Marc DUFUMIER, professeur d’agriculture comparée à Agro Paris Tech,
Sa vision évoluée d’une agriculture respectueuse et durable laisse la porte ouverte sur un avenir plein d’espoir et apporte la preuve que la transition est amorcée. Partant du constat alarmant d’échec de la « révolution verte » à nourrir la population mondiale, il analyse les tenants et les aboutissants du système en place et propose la remise en cause globale d’une agriculture parvenue à ses limites. Cela permet l’ouverture à des alternatives existantes, bases d’une évolution possible vers des perspectives très positives.
Le paradoxe est que pour plus des deux tiers, ceux qui souffrent de nos jours de la faim et de la malnutrition sont des paysans du « Sud ». Le dernier tiers est constitué de familles dont les parents ont quitté prématurément la campagne. Les pays émergents excédentaires en nourriture n’échappent pas à cette règle. D’un point de vue purement agronomique, il serait possible, sans trop de difficulté, d’augmenter les rendements agricoles dans les pays pauvres par l’adoption de méthodes éprouvées qui favorisent la biodiversité et diminuent, voire suppriment, le recours à des engrais chimiques et des produits phytosanitaires importés. Mais en réalité, les causes profondes de la faim sont d’ordre économique et politique.

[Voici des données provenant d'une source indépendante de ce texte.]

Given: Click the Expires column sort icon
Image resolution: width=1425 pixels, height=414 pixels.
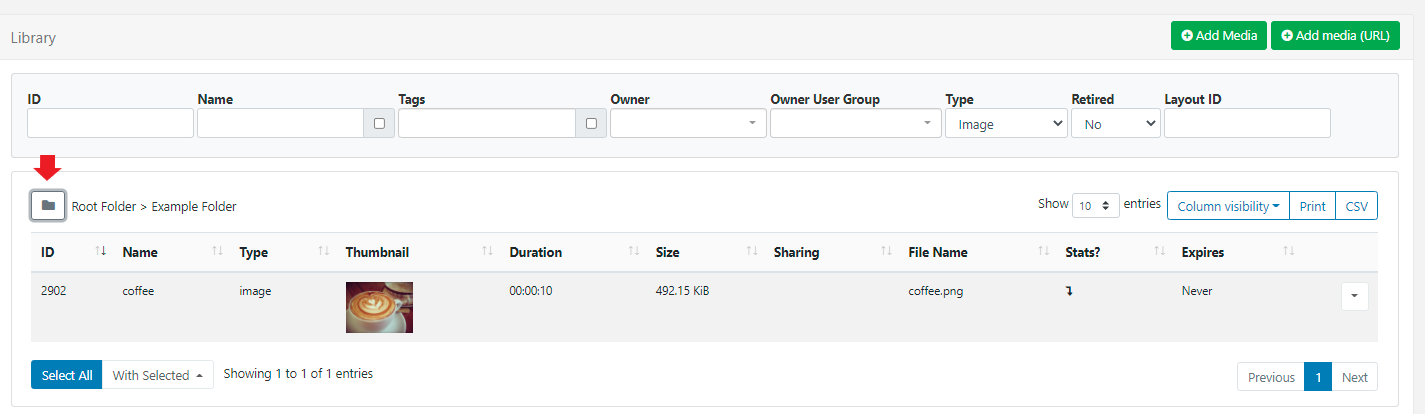Looking at the screenshot, I should pos(1289,252).
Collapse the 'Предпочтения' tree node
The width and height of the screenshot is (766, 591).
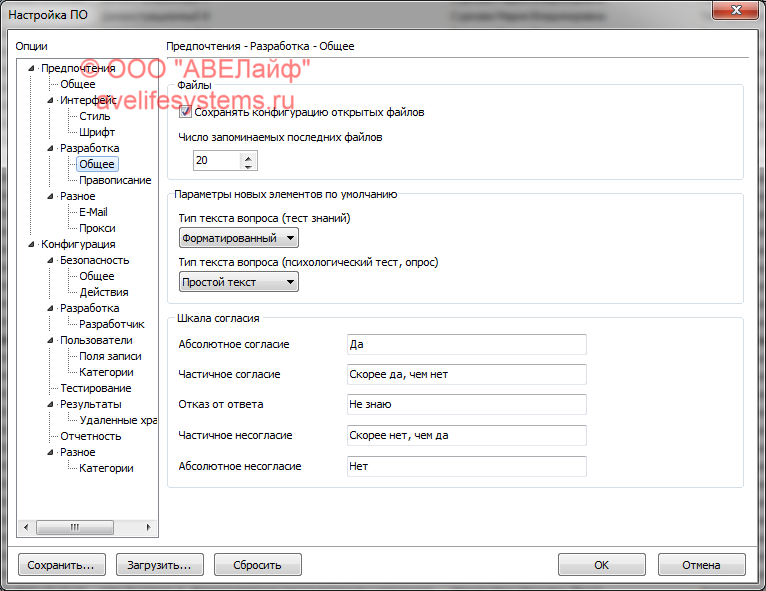[x=32, y=68]
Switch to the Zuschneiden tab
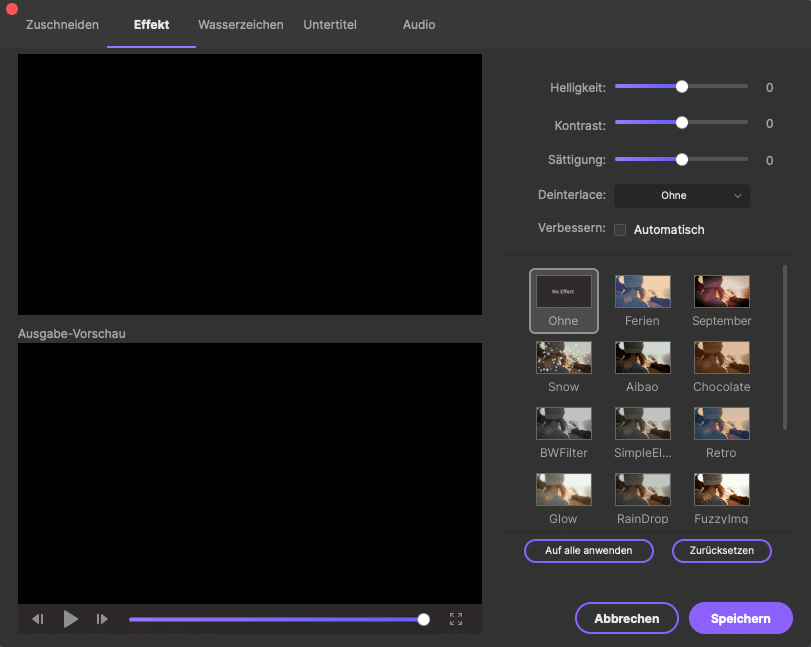811x647 pixels. (x=62, y=24)
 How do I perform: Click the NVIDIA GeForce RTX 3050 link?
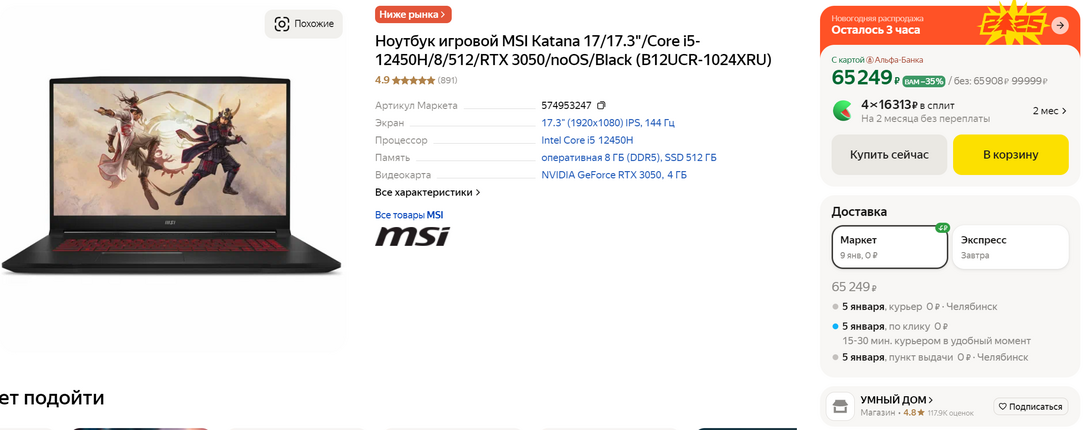(x=614, y=175)
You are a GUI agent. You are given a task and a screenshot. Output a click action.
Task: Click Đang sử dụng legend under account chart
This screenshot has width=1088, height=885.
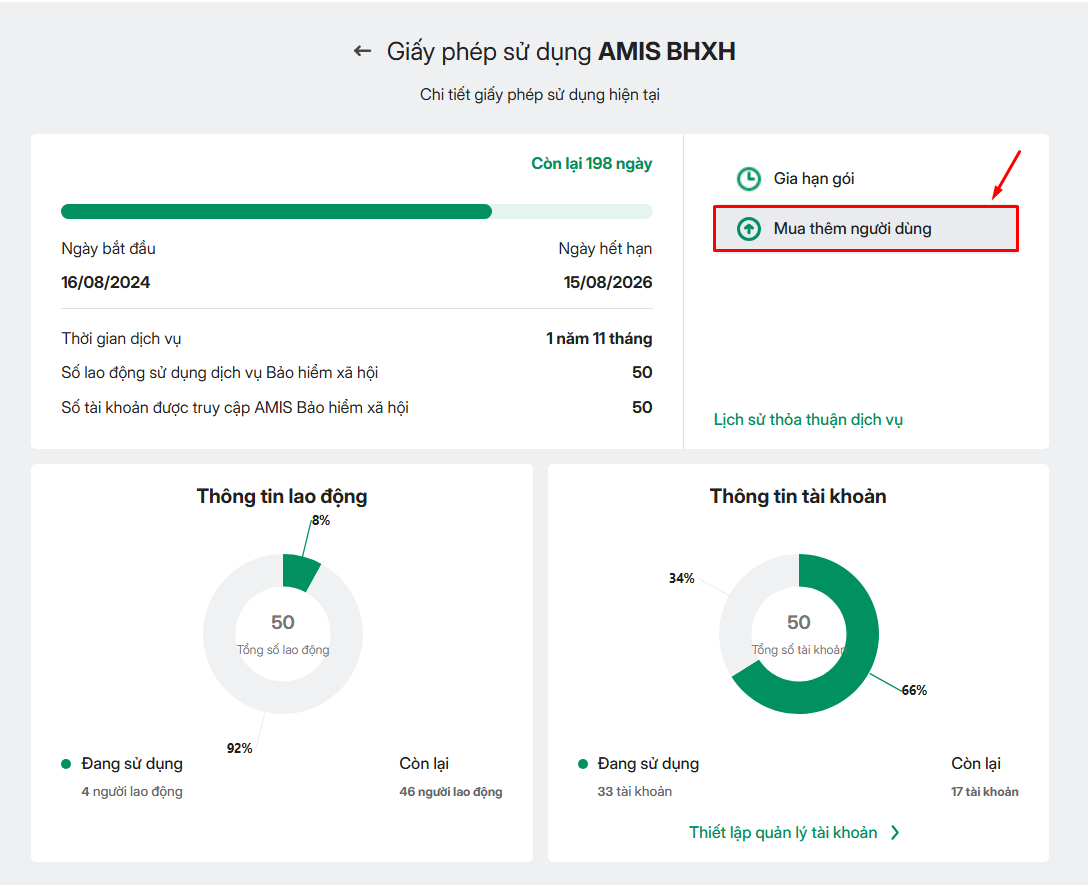(648, 764)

Les systèmes les plus productifs dans les pays pauvres sont des exploitations agricoles familiales de taille moyenne. Mais les conditions politiques permettant de réaliser de véritables réformes ne sont que très rarement réunies. Il ne saurait y avoir de réelle « sécurité alimentaire » pour les populations du « Tiers-Monde » sans un accroissement sensible de la productivité de leurs agriculteurs. Une telle évolution suppose que les agriculteurs puissent vendre leurs productions à des prix rémunérateurs, grâce à des mesures protectionnistes aux frontières. La question n’est donc pas seulement de lutter contre les subventions aux exportations des pays riches mais de donner aussi le droit aux nations du Tiers-Monde de protéger leurs agricultures vivrières, par le biais de droits de douanes conséquents, dans le cadre de marchés communs régionaux.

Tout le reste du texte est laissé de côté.